**YOUR GOAL**
Copy every record below exactly as it stands.
□ □ □ □
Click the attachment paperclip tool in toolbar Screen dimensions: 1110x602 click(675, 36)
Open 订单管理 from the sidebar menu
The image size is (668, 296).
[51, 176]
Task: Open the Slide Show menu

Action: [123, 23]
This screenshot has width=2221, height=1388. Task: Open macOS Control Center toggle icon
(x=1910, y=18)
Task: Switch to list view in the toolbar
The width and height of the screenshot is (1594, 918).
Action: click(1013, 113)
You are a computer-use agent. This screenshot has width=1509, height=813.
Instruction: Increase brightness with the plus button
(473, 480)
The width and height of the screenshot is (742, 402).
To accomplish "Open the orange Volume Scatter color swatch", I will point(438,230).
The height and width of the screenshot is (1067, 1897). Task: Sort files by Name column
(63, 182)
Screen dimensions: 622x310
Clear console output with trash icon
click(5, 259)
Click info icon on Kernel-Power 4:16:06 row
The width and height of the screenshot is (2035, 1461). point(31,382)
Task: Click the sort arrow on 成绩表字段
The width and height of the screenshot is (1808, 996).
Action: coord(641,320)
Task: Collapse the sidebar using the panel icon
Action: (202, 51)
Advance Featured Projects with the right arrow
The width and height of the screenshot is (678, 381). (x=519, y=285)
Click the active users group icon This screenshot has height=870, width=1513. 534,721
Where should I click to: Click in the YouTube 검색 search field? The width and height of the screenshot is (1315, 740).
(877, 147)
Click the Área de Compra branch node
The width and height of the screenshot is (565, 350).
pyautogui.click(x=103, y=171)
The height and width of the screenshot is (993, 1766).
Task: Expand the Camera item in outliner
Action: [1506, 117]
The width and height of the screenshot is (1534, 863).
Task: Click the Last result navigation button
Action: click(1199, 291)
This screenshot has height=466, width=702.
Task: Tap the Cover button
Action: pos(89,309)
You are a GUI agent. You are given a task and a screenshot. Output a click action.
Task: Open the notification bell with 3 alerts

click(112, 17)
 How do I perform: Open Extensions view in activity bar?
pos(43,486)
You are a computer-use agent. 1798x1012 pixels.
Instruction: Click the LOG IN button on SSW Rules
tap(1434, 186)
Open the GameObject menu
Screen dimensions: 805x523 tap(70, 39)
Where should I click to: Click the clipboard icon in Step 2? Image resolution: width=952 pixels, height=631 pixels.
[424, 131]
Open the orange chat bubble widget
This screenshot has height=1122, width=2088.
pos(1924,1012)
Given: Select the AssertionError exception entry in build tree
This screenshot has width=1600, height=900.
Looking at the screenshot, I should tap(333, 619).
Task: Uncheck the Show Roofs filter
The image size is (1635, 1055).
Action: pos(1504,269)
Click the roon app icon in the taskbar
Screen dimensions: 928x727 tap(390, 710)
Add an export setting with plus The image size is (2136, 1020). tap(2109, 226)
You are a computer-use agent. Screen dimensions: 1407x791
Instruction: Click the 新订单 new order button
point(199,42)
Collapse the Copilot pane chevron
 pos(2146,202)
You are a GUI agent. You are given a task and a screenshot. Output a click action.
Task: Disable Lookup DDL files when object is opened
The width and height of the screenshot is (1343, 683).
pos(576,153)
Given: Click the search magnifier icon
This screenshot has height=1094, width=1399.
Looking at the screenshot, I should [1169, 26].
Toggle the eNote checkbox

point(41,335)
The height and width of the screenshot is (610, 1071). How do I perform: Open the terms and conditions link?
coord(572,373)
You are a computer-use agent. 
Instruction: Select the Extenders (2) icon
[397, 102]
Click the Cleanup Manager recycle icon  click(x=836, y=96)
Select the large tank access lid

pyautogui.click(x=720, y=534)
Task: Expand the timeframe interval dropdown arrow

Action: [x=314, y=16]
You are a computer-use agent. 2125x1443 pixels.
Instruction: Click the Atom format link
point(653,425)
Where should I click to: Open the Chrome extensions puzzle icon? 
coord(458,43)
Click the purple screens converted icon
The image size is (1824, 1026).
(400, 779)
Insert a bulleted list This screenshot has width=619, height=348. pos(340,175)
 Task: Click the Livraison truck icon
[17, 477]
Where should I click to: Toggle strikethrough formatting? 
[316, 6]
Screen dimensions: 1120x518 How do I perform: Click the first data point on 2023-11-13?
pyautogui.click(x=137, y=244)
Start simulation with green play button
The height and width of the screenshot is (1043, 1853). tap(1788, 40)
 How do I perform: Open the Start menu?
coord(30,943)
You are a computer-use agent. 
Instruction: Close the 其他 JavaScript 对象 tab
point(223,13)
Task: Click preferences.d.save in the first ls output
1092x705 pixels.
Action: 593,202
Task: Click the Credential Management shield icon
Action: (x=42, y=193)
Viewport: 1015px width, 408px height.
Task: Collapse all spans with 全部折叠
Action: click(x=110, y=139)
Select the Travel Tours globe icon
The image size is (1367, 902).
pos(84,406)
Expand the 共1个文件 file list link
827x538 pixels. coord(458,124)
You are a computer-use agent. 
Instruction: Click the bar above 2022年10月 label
□ □ □ □
**TASK ANSWER**
Click the attachment paperclip tool in toolbar Screen dimensions: 1110x602 click(675, 36)
Open 订单管理 from the sidebar menu
The image size is (668, 296).
[51, 176]
Task: Open the Slide Show menu

Action: [123, 23]
This screenshot has width=2221, height=1388. Task: Open macOS Control Center toggle icon
(x=1910, y=18)
Task: Switch to list view in the toolbar
The width and height of the screenshot is (1594, 918).
Action: click(1013, 113)
You are a computer-use agent. This screenshot has width=1509, height=813.
Instruction: Increase brightness with the plus button
(473, 480)
The width and height of the screenshot is (742, 402).
To accomplish "Open the orange Volume Scatter color swatch", I will point(438,230).
The height and width of the screenshot is (1067, 1897). Task: Sort files by Name column
(63, 182)
Screen dimensions: 622x310
Clear console output with trash icon
click(5, 259)
Click info icon on Kernel-Power 4:16:06 row
The width and height of the screenshot is (2035, 1461). point(31,382)
Task: Click the sort arrow on 成绩表字段
The width and height of the screenshot is (1808, 996).
Action: coord(641,320)
Task: Collapse the sidebar using the panel icon
Action: (202, 51)
Advance Featured Projects with the right arrow
The width and height of the screenshot is (678, 381). (x=519, y=285)
Click the active users group icon This screenshot has height=870, width=1513. 534,721
Where should I click to: Click in the YouTube 검색 search field? The width and height of the screenshot is (1315, 740).
(877, 147)
Click the Área de Compra branch node
The width and height of the screenshot is (565, 350).
pyautogui.click(x=103, y=171)
The height and width of the screenshot is (993, 1766).
Task: Expand the Camera item in outliner
Action: [1506, 117]
The width and height of the screenshot is (1534, 863).
Task: Click the Last result navigation button
Action: click(1199, 291)
This screenshot has height=466, width=702.
Task: Tap the Cover button
Action: pos(89,309)
You are a GUI agent. You are given a task and a screenshot. Output a click action.
Task: Open the notification bell with 3 alerts

click(112, 17)
 How do I perform: Open Extensions view in activity bar?
pos(43,486)
You are a computer-use agent. 1798x1012 pixels.
Instruction: Click the LOG IN button on SSW Rules
tap(1434, 186)
Open the GameObject menu
Screen dimensions: 805x523 tap(70, 39)
Where should I click to: Click the clipboard icon in Step 2? Image resolution: width=952 pixels, height=631 pixels.
[424, 131]
Open the orange chat bubble widget
This screenshot has height=1122, width=2088.
pos(1924,1012)
Given: Select the AssertionError exception entry in build tree
This screenshot has width=1600, height=900.
Looking at the screenshot, I should tap(333, 619).
Task: Uncheck the Show Roofs filter
The image size is (1635, 1055).
Action: pos(1504,269)
Click the roon app icon in the taskbar
Screen dimensions: 928x727 tap(390, 710)
Add an export setting with plus The image size is (2136, 1020). tap(2109, 226)
You are a computer-use agent. Screen dimensions: 1407x791
Instruction: Click the 新订单 new order button
point(199,42)
Collapse the Copilot pane chevron
 pos(2146,202)
You are a GUI agent. You are given a task and a screenshot. Output a click action.
Task: Disable Lookup DDL files when object is opened
The width and height of the screenshot is (1343, 683).
pos(576,153)
Given: Click the search magnifier icon
This screenshot has height=1094, width=1399.
Looking at the screenshot, I should [1169, 26].
Toggle the eNote checkbox

point(41,335)
The height and width of the screenshot is (610, 1071). How do I perform: Open the terms and conditions link?
coord(572,373)
You are a computer-use agent. 
Instruction: Select the Extenders (2) icon
[397, 102]
Click the Cleanup Manager recycle icon  click(x=836, y=96)
Select the large tank access lid

pyautogui.click(x=720, y=534)
Task: Expand the timeframe interval dropdown arrow

Action: [x=314, y=16]
You are a computer-use agent. 2125x1443 pixels.
Instruction: Click the Atom format link
point(653,425)
Where should I click to: Open the Chrome extensions puzzle icon? 
coord(458,43)
Click the purple screens converted icon
The image size is (1824, 1026).
(400, 779)
Insert a bulleted list This screenshot has width=619, height=348. pos(340,175)
 Task: Click the Livraison truck icon
[17, 477]
Where should I click to: Toggle strikethrough formatting? 
[316, 6]
Screen dimensions: 1120x518 How do I perform: Click the first data point on 2023-11-13?
pyautogui.click(x=137, y=244)
Start simulation with green play button
The height and width of the screenshot is (1043, 1853). tap(1788, 40)
 How do I perform: Open the Start menu?
coord(30,943)
You are a computer-use agent. 
Instruction: Close the 其他 JavaScript 对象 tab
point(223,13)
Task: Click preferences.d.save in the first ls output
1092x705 pixels.
Action: 593,202
Task: Click the Credential Management shield icon
Action: (x=42, y=193)
Viewport: 1015px width, 408px height.
Task: Collapse all spans with 全部折叠
Action: click(x=110, y=139)
Select the Travel Tours globe icon
The image size is (1367, 902).
pos(84,406)
Expand the 共1个文件 file list link
827x538 pixels. coord(458,124)
You are a computer-use agent. 
Instruction: Click the bar above 2022年10月 label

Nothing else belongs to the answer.